Records for locating words and elements
__________________________________________________
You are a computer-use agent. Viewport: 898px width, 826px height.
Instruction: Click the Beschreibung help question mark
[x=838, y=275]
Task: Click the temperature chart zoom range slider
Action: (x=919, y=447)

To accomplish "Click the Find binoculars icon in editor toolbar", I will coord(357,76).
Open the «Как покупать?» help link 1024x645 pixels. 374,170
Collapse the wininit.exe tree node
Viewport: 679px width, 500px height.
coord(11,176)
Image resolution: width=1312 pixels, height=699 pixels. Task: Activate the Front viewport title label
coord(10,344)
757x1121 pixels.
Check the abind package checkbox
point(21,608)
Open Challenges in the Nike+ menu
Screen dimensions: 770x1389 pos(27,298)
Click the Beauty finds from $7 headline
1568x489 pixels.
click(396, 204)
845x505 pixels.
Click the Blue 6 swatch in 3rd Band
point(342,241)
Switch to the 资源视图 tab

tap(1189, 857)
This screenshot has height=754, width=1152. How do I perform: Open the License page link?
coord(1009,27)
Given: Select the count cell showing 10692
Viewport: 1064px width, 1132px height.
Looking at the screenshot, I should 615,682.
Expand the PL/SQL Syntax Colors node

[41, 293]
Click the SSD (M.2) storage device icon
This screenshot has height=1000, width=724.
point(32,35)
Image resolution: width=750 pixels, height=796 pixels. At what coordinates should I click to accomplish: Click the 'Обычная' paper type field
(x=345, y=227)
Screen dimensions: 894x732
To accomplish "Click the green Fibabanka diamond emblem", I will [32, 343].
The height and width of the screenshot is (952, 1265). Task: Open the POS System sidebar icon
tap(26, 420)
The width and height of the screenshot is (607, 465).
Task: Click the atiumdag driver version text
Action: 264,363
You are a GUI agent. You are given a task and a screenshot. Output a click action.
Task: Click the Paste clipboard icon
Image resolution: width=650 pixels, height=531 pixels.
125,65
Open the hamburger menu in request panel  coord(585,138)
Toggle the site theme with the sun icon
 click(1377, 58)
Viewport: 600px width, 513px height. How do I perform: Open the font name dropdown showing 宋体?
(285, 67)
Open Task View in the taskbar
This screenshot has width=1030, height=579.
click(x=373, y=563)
__________________________________________________
TASK: Copy out, unchanged, the lines of the material from the one containing "Open the hamburger" through the end.

RESPONSE TO THE TASK:
Open the hamburger menu in request panel  coord(585,138)
Toggle the site theme with the sun icon
 click(1377, 58)
Viewport: 600px width, 513px height. How do I perform: Open the font name dropdown showing 宋体?
(285, 67)
Open Task View in the taskbar
This screenshot has width=1030, height=579.
click(x=373, y=563)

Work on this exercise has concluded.